> [What the task requires]: Lines from the one with "You are a computer-use" through the end of the records, and no others, are what the answer should contain, copied exactly; please keep pictures out.

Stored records
──────────
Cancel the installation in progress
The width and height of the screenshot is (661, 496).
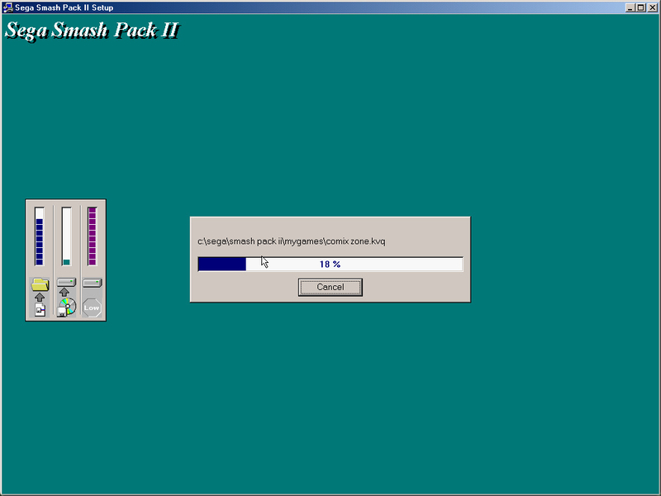pyautogui.click(x=331, y=287)
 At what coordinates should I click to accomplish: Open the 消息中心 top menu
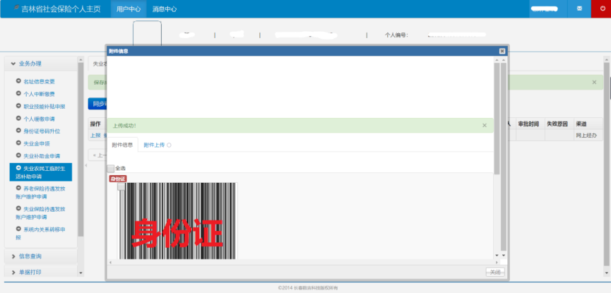tap(164, 9)
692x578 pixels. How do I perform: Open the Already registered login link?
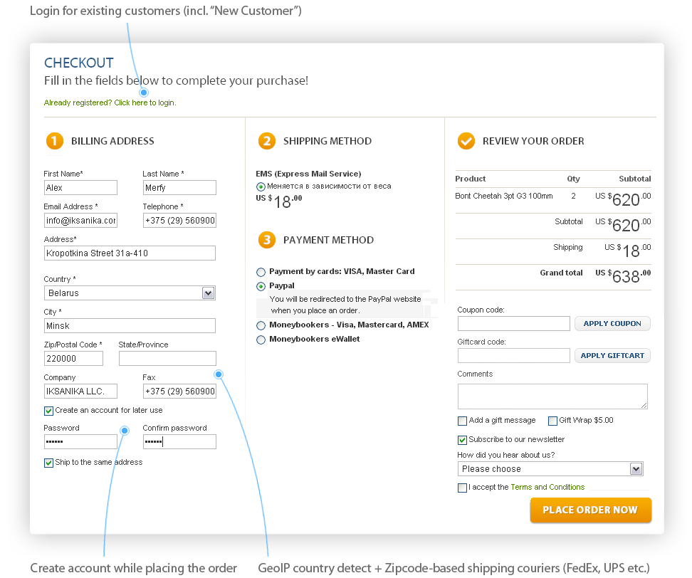pos(110,103)
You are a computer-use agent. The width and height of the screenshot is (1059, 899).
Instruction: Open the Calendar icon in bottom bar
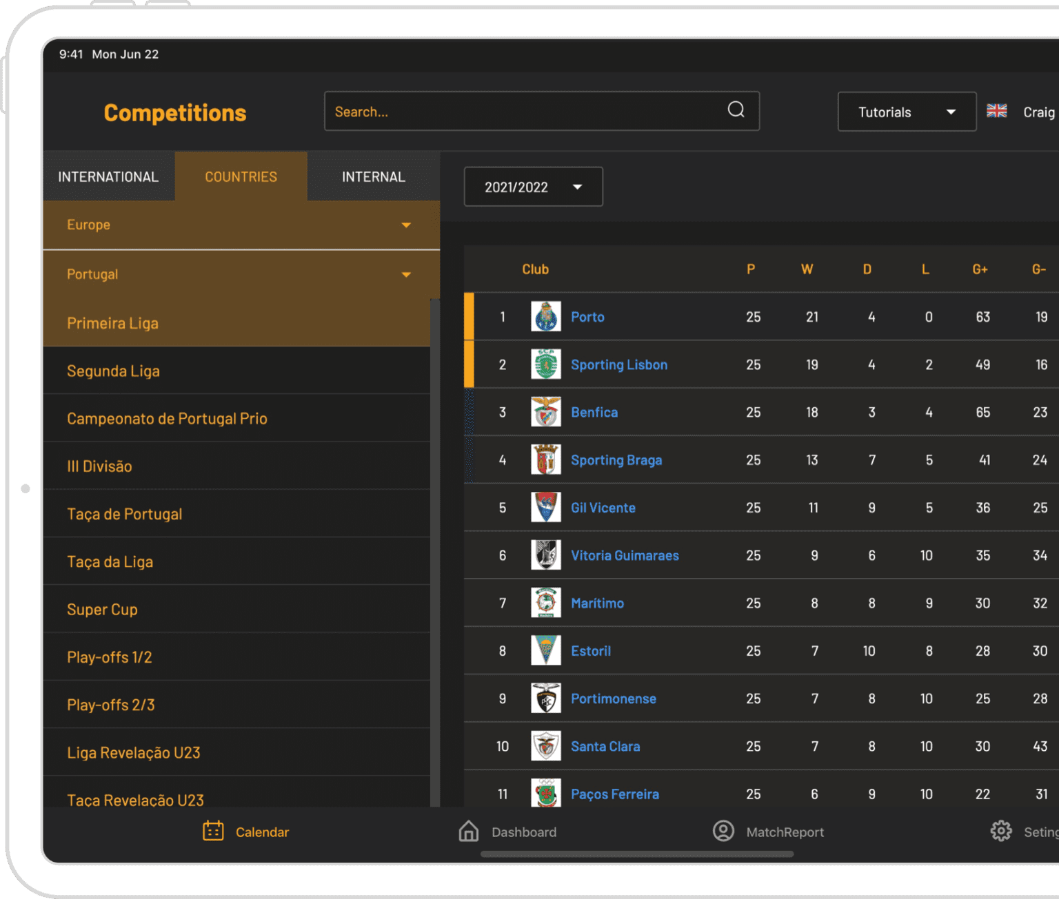point(213,831)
──────────
> [Completed exercise]:
You are a computer-use agent. The width and height of the screenshot is (1059, 899).
Instruction: Open the Calendar icon in bottom bar
point(213,831)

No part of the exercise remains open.